What is expected: Transcribe only what runs from the line containing "This screenshot has" through the final line below, exactly, and leave every picture out.

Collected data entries
=== Begin Enclosure ===

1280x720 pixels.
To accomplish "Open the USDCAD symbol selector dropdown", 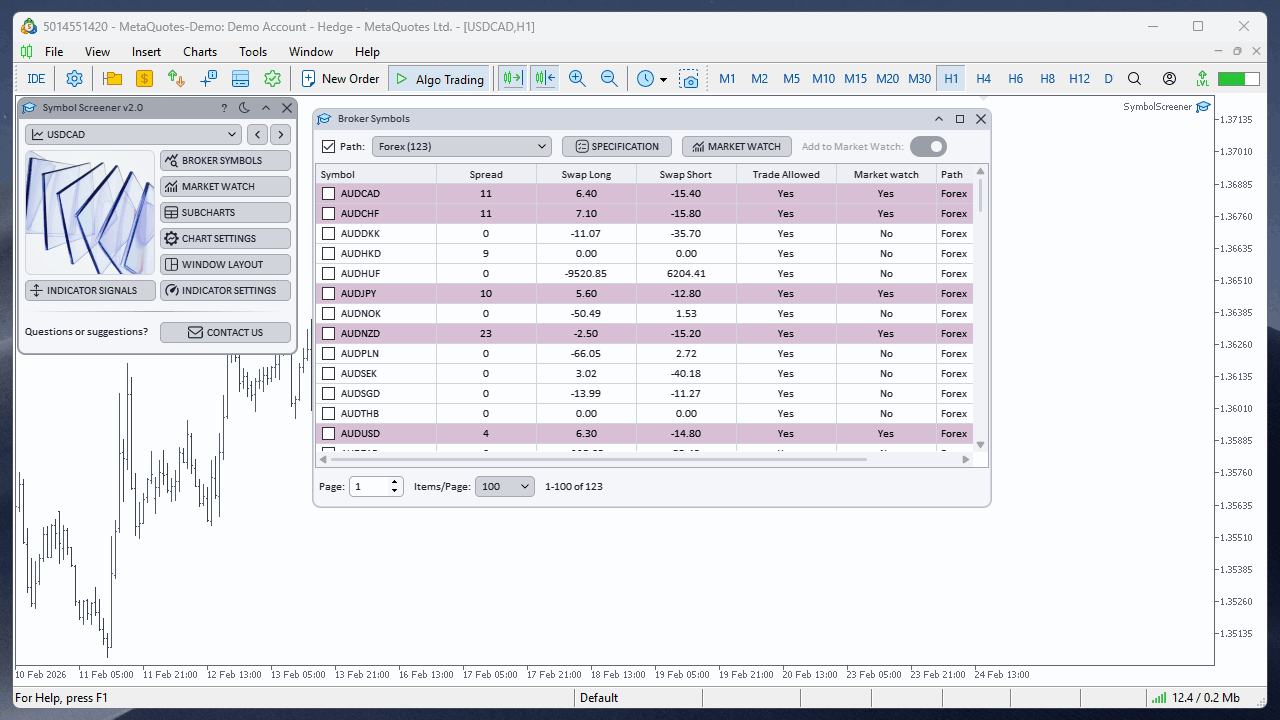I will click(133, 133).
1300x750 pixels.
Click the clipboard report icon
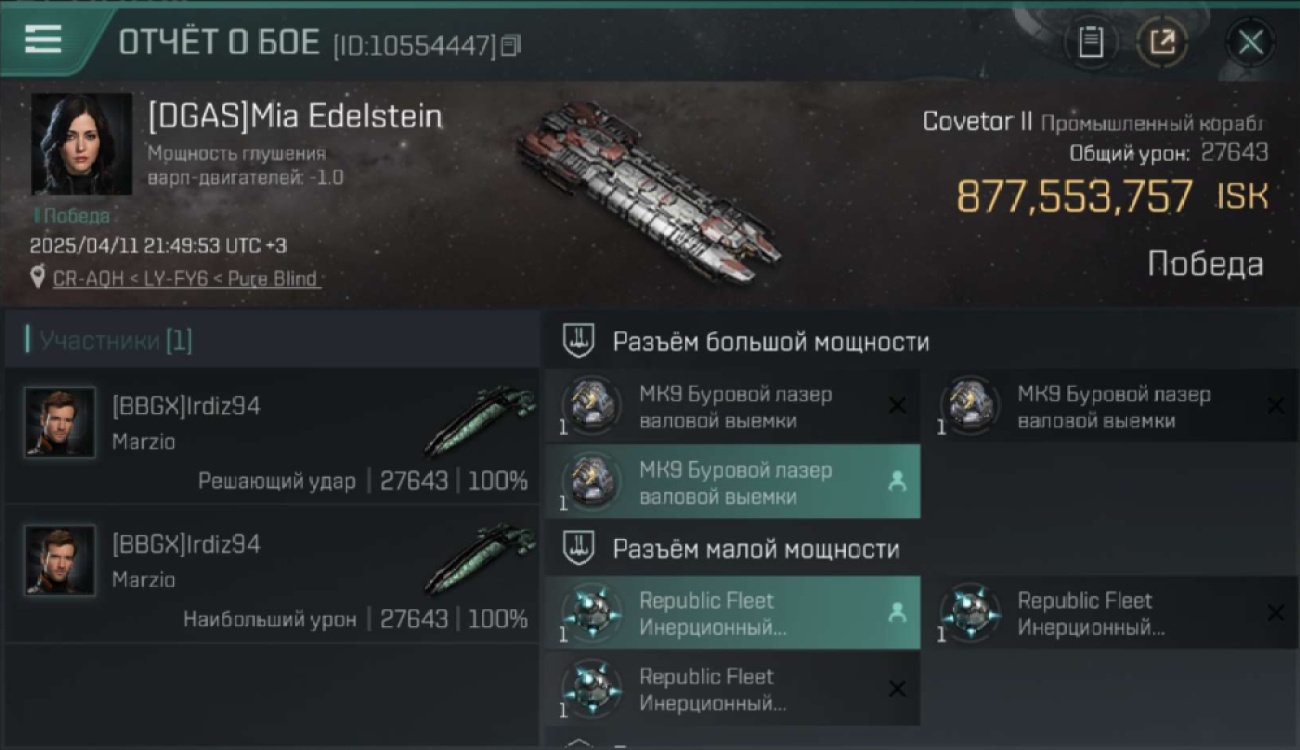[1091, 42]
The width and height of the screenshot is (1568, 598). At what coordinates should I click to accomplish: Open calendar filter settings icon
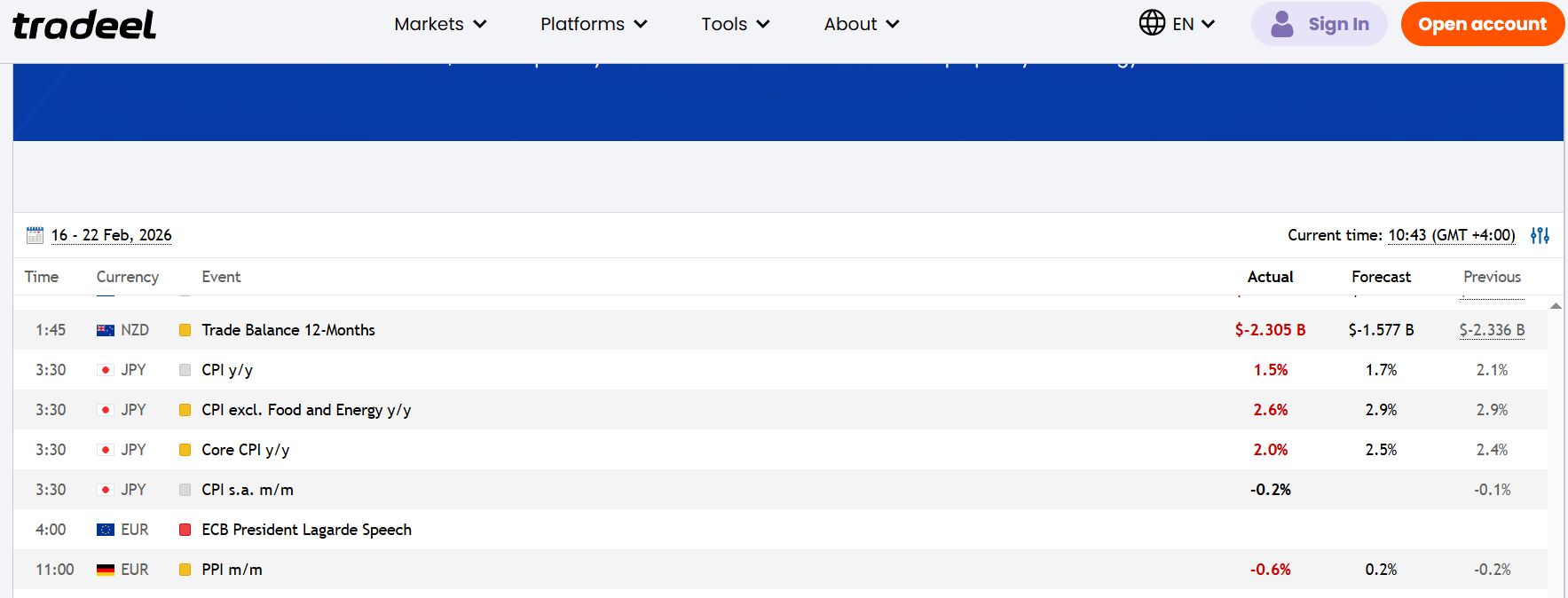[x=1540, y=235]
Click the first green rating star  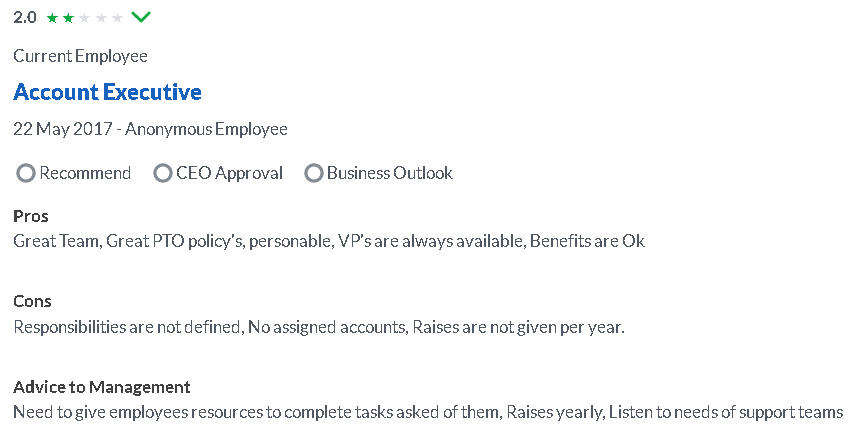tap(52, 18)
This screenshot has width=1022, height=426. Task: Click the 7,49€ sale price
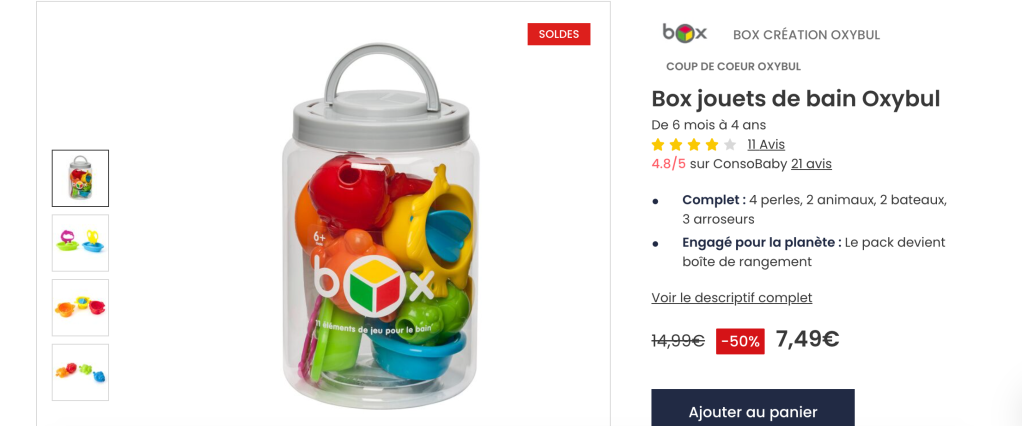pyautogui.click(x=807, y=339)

=== End Enclosure ===

Reply:
This screenshot has width=1022, height=426. Task: Click the 7,49€ sale price
pyautogui.click(x=807, y=339)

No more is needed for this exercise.